物覚えの悪い皿回収の業者に1から10を伝えて新は再び家の戸に向かう。
皿回収の業者はああして居住区ごとの皿を集めて、日中にまとめて洗浄を行っている。節水と洗剤削減のため、一般で皿を洗える家庭などほんの一握りの裕福層に限られるのだ。

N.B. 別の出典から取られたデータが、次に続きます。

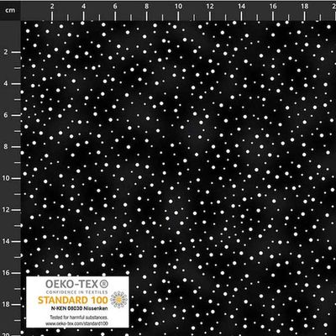The height and width of the screenshot is (336, 336).
Task: Click the registered trademark symbol after OEKO-TEX
Action: [104, 284]
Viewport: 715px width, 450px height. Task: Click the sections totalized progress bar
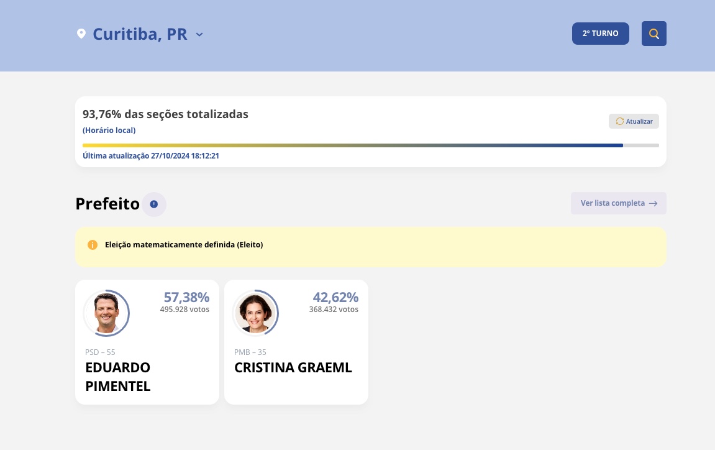370,145

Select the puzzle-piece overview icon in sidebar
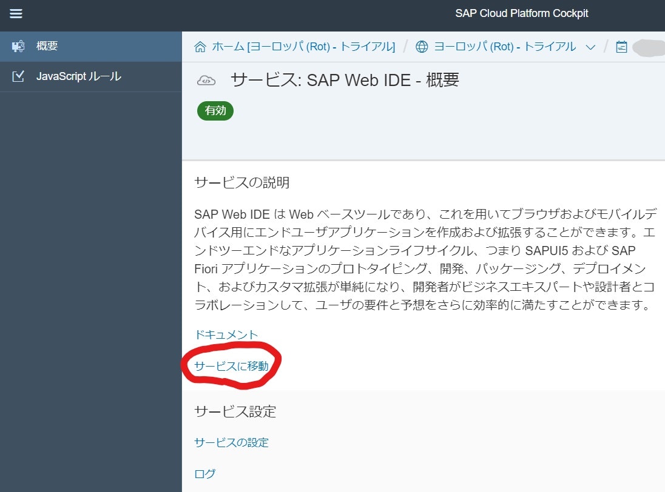(18, 45)
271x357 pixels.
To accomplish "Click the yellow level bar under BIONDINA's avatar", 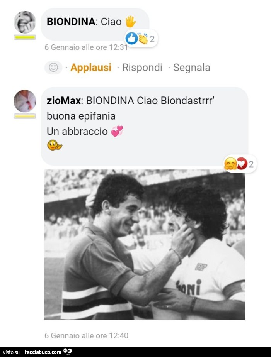I will [x=25, y=37].
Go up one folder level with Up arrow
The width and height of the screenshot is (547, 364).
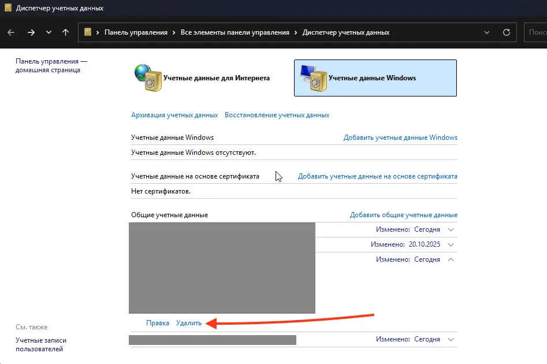65,32
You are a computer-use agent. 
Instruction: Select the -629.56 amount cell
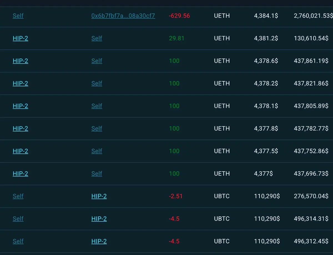(x=179, y=16)
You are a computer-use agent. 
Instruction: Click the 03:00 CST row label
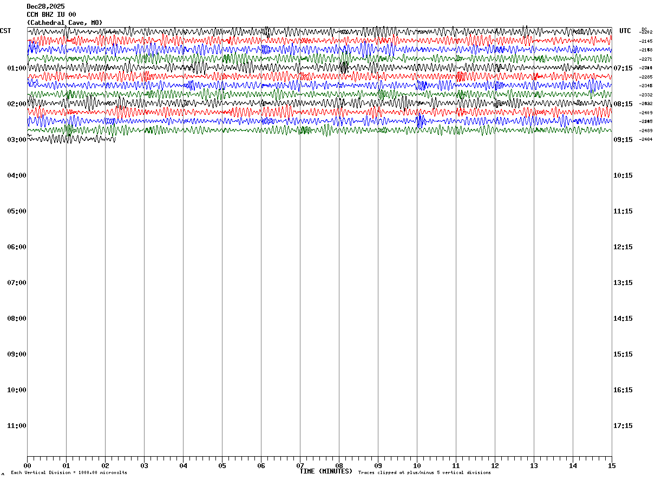[x=16, y=140]
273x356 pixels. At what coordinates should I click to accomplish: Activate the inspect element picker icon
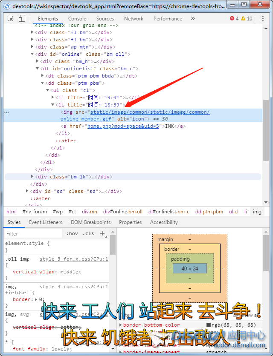pos(11,19)

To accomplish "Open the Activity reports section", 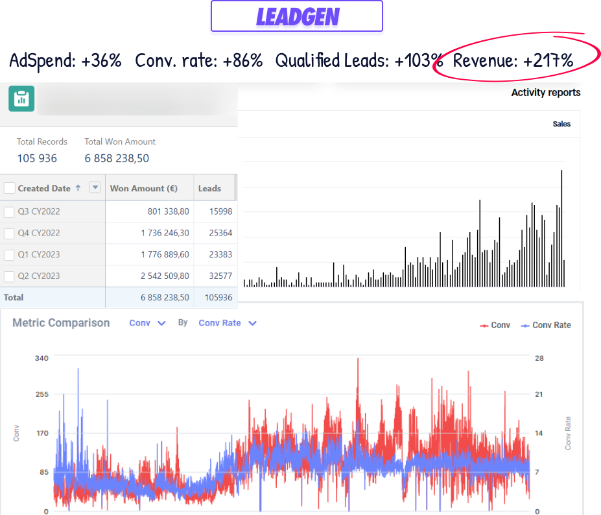I will pyautogui.click(x=545, y=93).
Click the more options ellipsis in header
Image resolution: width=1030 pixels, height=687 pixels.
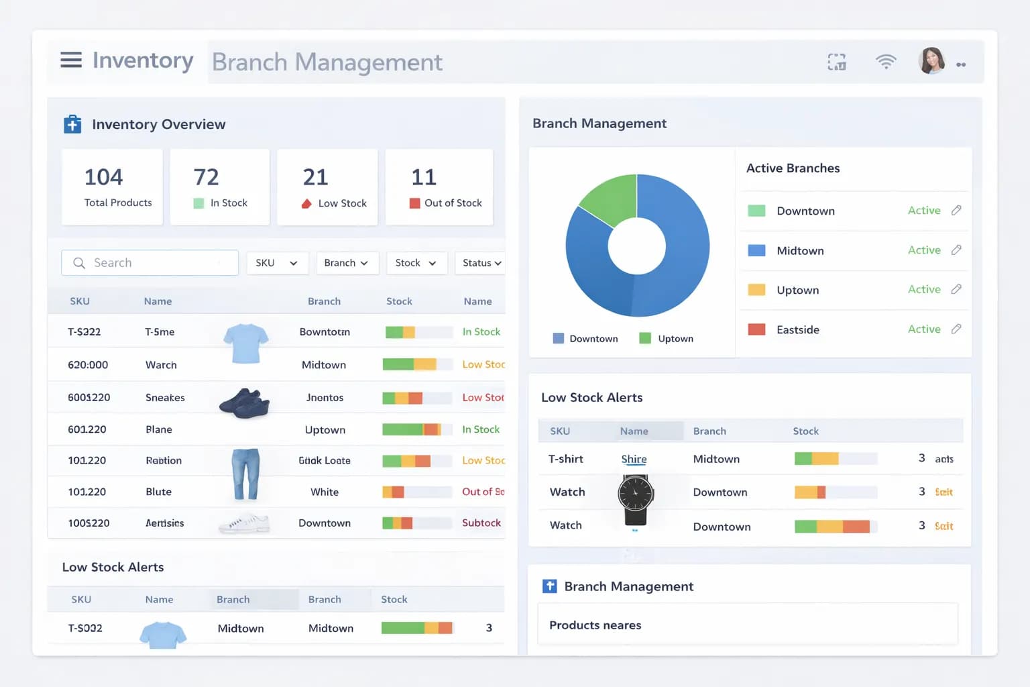pos(961,64)
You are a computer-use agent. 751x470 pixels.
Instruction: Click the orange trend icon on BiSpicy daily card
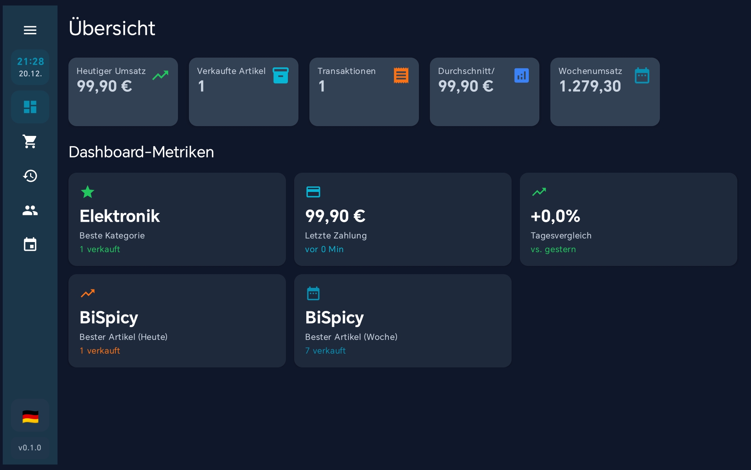click(x=88, y=293)
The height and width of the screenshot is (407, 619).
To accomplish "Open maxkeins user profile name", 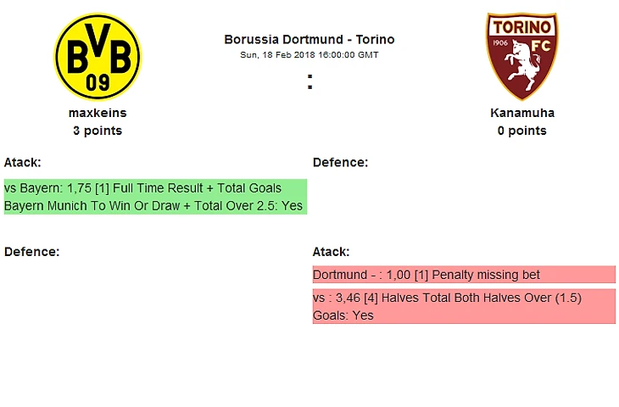I will [x=98, y=113].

業者は時折、回収作業に遅延するのでひどい時は定刻を30分も過ぎて到着することもある。今日は15分遅れ。ましな方である。
実を言うと、この待っていた15分で雨は降りだし、新が家に入るころには大雨で防水性のはずの上着から、下着まですべてずぶ濡れになっていた。

「新ちゃんありがとう~。今日はびしょ濡れだね。」
布切れを持って、母佳代は玄関で待っていてくれたらしい。
「日常茶飯事すぎてもう慣れたよ。」
新は苦笑した。


『明日は100年ぶりの安定した天気で、100年前の4月のように温暖な一日となりそうです。通常通勤で問題はなく、傘の携帯の必要もなさそうです。』
幸太郎が箸を落とした。母は飲んでいた、自宅でろ過した水でむせ、新は自分の耳を疑った。

4月なのに温暖?傘の必要がない?

報道は次のコーナーへと移り、〈特集:100年前の洗濯文化〉が流れている。洗濯と言えば馬鹿みたいに水と洗剤を使い、毎日毎日、着た衣類を洗う文化だったはずだ。

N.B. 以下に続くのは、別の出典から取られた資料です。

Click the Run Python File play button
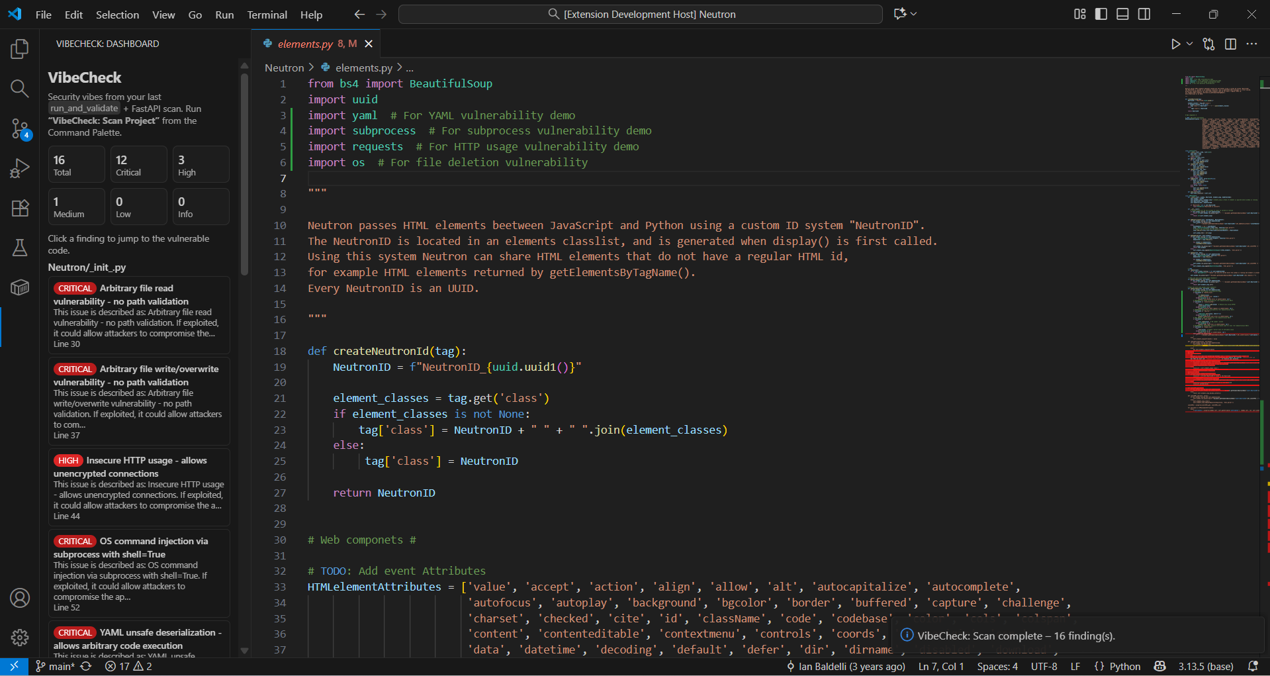1270x676 pixels. point(1175,44)
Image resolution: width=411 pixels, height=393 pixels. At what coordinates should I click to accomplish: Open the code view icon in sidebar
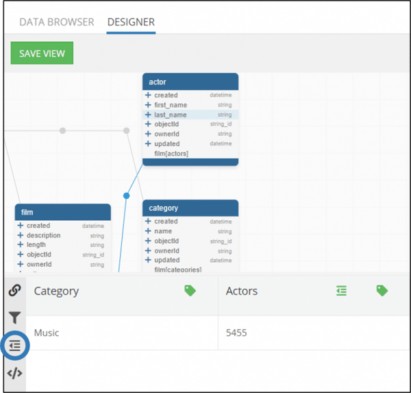pos(14,373)
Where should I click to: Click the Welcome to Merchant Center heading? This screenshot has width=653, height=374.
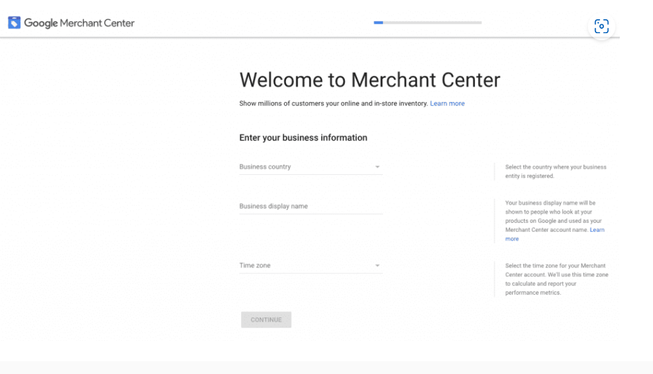pyautogui.click(x=369, y=80)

『なんと明日は安定して晴れる見込みのようですし、皆さんも洗濯を体験してみてはいかがでしょうか。』
明るいアナウンサーの声が聞こえて、テレビは切れた。今日一日分の電力を使い切ったらしい。

新はろうそくの明かりでぼんやりと浮かび上がる両親の顔を見る。
眉根を寄せ、目はどこかわからぬ方を見て、口を引き結んでいる。
おそらく自分も今、2人と同じ顔をしているのだろう。というか、全日本国民が今、同じ顔をしているのではないか。

「安定して晴れるだなんて…何か悪いことでもあるのかしら…」
佳代がつぶやいた。
これについてもおそらくは、日本の全世帯で同じような事をつぶやいているはずだ。



ありきたりでないものに安心感を感じる井口家と同時代の日本国民です。